Bu yüzden bana bir yuva vermek istemişti. İçimdeki aciz çocuk onun canını mı yakmıştı? Yada bana mı acımıştı? Acınacak kadar kötü bir haldeydim.

"Üşüteceksin." diye mırıldandı, biten sigarasını ayakları altına atıp üstüne basarak yürümeye devam etti. Gözleri birkaç saniye üstümdeki elbiselerde dolandı, hafif yağmur çoktan bizi ıslatmaya başlamıştı. "Üşütmem, kolay hasta olan biri değilim." Dedim omzumu indirip kaldırarak.

Gözleri üstümde gezinmeye devam etti, yağmur biraz artmaya başlarken önüne döndü nefesini verirken ceketini çıkardı.

Ceketi omuzlarıma koyduğunda ona baktım, sigara kokusu burnuma dolarken gerçekten çok sigara içtiğini anlamıştım. "Gerek yok." Dediğimde elleri ceketi omzularımda tutarken başını iki yana salladı. Üşüyüp üşümeme mi umursuyor muydu? daha önce kimsenin umrunda olmamıştı. Çok kez sokak köşelerinde yağmur altında kaldım, üşüdüm. Kimse bana elini bile uzatmadı.

"Gerek var." Dedi gözlerini gözlerimde tutarak, yine itiraz etmek istediğimde gözlerini devirip ellerini çekti. "Kapa çeneni." Bıkkın sesiyle mırıldandı, geri başını yola çevirirken üstündeki uzun kollu tişörtle kalmıştı, şimdide o ıslanıyordu.
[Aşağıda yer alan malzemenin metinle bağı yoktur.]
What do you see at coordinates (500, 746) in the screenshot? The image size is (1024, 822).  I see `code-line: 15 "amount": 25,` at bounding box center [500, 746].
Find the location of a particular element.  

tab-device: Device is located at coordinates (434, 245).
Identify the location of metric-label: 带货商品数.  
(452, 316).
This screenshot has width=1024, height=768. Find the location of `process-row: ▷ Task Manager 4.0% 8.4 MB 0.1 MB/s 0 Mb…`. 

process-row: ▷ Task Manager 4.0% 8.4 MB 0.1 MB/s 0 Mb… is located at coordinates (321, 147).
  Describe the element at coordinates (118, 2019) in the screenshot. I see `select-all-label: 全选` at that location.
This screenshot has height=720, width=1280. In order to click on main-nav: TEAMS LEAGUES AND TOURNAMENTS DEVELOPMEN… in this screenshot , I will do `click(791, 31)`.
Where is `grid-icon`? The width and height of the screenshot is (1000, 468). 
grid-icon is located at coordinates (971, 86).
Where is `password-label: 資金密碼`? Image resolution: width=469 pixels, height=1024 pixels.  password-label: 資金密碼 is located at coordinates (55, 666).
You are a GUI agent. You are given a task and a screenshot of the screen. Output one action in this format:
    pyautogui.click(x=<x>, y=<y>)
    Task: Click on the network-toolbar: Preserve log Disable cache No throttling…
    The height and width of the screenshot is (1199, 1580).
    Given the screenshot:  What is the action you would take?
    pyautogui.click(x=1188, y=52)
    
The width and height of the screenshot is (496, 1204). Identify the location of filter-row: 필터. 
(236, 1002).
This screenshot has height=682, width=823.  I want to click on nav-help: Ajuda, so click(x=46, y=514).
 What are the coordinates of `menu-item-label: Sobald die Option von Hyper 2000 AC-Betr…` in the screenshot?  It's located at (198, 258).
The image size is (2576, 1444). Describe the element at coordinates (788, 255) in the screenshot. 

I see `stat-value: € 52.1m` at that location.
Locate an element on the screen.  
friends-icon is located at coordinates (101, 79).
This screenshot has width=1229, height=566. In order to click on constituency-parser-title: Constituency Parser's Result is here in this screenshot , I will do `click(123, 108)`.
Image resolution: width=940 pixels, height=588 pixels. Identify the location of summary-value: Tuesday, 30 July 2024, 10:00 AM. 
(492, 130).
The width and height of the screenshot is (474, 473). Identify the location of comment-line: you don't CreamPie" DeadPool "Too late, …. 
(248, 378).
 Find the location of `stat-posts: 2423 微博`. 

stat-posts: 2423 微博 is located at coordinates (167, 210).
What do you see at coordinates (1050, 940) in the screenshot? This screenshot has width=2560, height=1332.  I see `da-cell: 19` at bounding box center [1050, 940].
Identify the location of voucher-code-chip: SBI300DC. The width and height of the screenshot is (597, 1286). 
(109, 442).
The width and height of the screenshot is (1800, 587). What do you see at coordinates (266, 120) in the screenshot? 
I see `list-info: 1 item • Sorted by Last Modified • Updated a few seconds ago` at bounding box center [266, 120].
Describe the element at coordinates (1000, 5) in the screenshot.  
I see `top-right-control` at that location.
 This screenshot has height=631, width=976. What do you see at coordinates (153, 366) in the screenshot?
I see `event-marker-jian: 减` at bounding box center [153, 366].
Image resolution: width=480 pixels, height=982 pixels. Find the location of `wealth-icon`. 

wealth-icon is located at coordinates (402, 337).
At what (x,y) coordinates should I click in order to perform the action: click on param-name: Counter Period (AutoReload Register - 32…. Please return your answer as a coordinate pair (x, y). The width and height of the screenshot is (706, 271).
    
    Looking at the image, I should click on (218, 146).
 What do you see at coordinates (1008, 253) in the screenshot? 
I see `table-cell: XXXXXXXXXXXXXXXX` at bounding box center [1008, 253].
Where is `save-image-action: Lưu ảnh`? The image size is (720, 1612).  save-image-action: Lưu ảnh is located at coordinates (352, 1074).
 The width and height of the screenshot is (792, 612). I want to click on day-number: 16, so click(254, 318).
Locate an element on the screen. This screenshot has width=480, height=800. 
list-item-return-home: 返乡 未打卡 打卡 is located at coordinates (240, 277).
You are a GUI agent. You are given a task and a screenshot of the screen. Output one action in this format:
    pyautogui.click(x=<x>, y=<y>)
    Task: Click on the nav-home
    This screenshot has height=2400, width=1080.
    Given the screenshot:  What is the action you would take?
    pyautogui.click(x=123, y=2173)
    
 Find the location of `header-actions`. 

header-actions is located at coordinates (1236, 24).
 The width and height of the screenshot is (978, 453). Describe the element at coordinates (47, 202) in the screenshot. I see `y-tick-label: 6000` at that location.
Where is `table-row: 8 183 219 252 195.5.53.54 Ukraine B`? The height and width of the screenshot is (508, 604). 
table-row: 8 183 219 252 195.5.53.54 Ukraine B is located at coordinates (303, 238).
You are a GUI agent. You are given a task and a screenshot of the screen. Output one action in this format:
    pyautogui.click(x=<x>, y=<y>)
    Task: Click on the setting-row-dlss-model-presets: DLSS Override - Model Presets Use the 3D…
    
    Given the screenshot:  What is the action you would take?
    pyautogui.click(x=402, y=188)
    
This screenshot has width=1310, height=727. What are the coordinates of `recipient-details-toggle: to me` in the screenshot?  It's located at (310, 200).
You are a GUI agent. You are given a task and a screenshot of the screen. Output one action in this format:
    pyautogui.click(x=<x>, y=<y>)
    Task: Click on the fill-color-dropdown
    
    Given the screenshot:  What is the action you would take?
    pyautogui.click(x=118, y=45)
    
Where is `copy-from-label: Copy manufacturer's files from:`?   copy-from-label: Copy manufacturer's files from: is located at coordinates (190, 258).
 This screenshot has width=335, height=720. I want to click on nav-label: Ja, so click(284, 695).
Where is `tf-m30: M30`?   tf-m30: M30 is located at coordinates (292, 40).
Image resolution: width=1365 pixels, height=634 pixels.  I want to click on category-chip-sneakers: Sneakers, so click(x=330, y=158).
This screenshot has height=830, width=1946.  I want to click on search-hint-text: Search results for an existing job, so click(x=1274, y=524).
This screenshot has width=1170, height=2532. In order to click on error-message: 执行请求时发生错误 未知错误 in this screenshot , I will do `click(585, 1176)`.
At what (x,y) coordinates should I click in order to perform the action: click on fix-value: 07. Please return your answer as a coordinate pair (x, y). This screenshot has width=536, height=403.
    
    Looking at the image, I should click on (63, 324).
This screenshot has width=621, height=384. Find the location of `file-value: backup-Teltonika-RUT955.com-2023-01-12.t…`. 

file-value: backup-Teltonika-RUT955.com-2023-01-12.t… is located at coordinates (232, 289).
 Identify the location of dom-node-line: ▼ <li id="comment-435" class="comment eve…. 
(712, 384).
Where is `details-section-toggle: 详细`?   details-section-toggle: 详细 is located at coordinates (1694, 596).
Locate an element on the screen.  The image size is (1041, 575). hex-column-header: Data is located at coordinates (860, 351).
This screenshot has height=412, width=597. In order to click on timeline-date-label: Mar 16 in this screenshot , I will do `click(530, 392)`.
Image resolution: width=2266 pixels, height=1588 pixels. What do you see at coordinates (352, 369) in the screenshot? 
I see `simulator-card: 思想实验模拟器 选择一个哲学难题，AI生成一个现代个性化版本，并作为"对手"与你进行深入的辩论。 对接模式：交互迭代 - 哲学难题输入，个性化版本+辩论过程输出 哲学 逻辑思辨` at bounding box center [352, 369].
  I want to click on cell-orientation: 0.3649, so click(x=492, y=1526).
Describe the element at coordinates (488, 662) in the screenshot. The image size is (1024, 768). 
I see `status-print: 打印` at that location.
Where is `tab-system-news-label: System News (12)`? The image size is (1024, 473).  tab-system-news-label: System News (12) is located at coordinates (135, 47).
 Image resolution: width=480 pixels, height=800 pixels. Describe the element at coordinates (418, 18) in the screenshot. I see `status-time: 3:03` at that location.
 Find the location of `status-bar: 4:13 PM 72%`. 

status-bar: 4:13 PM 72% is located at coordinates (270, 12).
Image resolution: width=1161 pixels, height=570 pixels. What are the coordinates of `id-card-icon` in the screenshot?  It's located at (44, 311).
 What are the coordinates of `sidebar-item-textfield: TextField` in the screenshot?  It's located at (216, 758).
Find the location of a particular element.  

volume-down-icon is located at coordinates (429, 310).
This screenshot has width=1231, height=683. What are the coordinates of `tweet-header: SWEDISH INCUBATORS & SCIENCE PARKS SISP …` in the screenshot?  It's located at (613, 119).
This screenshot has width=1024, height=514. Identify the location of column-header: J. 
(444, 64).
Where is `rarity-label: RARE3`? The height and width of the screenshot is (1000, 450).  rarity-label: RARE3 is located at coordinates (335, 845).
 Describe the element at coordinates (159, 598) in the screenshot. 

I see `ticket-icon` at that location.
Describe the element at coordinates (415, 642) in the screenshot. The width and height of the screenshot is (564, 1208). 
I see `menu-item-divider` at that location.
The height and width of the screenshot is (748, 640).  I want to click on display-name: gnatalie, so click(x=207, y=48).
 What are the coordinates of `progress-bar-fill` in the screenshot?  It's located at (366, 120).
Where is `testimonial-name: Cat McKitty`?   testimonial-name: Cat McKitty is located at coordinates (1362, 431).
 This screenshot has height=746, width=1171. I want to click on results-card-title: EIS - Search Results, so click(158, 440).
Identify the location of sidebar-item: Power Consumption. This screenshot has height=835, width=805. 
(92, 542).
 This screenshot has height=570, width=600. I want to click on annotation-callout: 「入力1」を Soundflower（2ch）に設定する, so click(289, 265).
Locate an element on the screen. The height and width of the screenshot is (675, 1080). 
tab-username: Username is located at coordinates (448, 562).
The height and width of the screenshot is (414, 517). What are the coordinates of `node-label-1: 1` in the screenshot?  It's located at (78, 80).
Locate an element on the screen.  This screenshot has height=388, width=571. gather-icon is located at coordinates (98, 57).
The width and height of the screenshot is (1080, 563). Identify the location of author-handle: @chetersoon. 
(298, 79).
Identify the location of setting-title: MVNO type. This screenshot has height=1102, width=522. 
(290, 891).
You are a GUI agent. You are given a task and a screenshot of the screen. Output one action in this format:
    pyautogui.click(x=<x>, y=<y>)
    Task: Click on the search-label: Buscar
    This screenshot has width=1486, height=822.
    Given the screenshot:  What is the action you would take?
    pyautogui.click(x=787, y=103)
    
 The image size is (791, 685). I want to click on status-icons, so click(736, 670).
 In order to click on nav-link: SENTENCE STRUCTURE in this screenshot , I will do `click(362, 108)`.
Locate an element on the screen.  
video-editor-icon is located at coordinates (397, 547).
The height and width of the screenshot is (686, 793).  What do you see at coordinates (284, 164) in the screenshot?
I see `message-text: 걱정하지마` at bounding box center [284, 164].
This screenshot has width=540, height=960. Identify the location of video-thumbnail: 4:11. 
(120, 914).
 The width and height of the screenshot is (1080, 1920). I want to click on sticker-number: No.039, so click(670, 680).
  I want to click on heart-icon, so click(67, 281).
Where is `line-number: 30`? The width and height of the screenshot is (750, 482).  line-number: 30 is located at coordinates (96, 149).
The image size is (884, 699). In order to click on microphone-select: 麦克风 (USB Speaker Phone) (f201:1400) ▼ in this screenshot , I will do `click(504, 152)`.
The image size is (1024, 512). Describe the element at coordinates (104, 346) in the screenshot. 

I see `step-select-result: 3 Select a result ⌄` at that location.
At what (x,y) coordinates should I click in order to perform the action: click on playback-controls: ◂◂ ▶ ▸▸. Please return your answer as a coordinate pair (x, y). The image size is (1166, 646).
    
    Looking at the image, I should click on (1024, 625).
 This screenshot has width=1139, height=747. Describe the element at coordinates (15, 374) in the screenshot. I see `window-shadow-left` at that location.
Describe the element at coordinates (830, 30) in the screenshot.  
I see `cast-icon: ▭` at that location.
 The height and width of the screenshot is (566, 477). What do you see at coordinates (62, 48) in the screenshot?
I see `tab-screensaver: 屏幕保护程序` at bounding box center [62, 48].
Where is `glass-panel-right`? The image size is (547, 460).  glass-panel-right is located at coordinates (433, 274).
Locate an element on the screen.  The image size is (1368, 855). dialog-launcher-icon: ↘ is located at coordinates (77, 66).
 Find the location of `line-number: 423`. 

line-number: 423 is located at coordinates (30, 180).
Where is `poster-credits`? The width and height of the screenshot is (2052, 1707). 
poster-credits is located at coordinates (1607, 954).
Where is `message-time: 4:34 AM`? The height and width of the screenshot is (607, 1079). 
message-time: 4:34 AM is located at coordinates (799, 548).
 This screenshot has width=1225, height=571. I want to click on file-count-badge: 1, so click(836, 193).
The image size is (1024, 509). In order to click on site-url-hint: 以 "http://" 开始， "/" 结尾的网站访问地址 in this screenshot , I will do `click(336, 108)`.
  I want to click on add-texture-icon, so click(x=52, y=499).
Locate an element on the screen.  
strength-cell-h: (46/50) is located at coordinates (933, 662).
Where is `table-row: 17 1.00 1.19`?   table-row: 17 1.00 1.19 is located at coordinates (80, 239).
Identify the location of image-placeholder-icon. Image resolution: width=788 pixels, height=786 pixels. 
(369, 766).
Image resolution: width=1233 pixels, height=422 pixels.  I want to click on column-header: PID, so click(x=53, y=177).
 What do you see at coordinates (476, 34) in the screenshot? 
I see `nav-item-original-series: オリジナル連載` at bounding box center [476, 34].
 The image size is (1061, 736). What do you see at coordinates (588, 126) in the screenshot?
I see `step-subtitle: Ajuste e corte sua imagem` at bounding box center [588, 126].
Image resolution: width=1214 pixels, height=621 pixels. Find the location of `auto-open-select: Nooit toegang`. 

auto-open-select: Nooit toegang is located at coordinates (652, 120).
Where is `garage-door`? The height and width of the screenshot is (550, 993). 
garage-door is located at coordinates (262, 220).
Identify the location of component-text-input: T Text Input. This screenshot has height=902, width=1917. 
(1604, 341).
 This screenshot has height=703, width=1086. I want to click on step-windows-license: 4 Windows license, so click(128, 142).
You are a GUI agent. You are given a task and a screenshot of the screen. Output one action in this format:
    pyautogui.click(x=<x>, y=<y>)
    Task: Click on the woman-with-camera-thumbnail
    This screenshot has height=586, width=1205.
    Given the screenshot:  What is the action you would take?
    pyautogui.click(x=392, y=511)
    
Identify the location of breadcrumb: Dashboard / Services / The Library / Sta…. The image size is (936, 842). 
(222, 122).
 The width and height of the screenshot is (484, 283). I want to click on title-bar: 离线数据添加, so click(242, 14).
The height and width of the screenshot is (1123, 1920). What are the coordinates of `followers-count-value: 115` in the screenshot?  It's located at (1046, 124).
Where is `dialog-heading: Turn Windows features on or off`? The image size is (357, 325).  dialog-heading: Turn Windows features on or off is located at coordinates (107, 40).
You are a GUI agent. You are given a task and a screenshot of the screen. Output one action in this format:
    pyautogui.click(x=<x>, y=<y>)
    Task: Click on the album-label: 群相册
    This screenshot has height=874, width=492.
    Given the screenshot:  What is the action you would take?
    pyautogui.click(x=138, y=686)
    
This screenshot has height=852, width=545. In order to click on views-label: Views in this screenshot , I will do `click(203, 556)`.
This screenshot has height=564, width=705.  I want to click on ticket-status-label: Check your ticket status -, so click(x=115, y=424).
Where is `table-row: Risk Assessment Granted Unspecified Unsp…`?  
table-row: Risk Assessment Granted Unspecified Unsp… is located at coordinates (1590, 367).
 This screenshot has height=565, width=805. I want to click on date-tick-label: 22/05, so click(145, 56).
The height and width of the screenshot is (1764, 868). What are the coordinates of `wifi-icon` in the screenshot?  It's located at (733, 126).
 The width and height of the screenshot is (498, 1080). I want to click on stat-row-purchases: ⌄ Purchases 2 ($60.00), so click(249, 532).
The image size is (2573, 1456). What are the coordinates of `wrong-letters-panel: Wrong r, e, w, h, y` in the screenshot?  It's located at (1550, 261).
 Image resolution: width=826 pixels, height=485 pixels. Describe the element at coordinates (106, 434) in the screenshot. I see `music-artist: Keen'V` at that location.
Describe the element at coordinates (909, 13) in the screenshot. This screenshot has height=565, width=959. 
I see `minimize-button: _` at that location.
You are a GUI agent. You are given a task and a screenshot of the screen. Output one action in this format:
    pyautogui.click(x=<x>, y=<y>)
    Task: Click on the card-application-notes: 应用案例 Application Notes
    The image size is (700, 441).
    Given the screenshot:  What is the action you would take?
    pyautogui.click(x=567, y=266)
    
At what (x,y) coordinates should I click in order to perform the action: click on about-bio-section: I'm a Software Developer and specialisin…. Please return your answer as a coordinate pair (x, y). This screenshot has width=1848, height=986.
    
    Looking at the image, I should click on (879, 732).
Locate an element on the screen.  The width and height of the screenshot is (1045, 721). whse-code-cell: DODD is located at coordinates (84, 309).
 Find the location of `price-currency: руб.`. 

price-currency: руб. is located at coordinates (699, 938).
Ceketi omzumdan almama izin vermeyeceğini anlamıştım. Onun yanında yürürken bende önüme döndüm. Kaç kez sokak köşelerinde üşümüştüm? Sayısı o kadar çoktu ki hatırlamıyordum bile, ama Pusat bugün bana burda o ceketi verirken içimde hissettiğim sıcaklığada engel olamadım. İlk kez bir sokak köşesinde üşümediğimi hissettim, yüzüme yayılan küçük tebessüme engel olamadım. "Neye gülüyorsun?" Diye sormuştu Pusatın sesi, bakışlarımı ona çevirdiğimde omuzlarımı haraket ettirerek ceketi gösterdim.

Kaşları çatılırken güldü ama gülüşünde anlam veremeyen bir ifade vardı. "Cekete mi gülüyorsun, o kadar mı zevksizim?" Diye sordu alaycı bir tınıyla, bu sözleri benimde gülmeme neden olurken başımı iki yana salladım.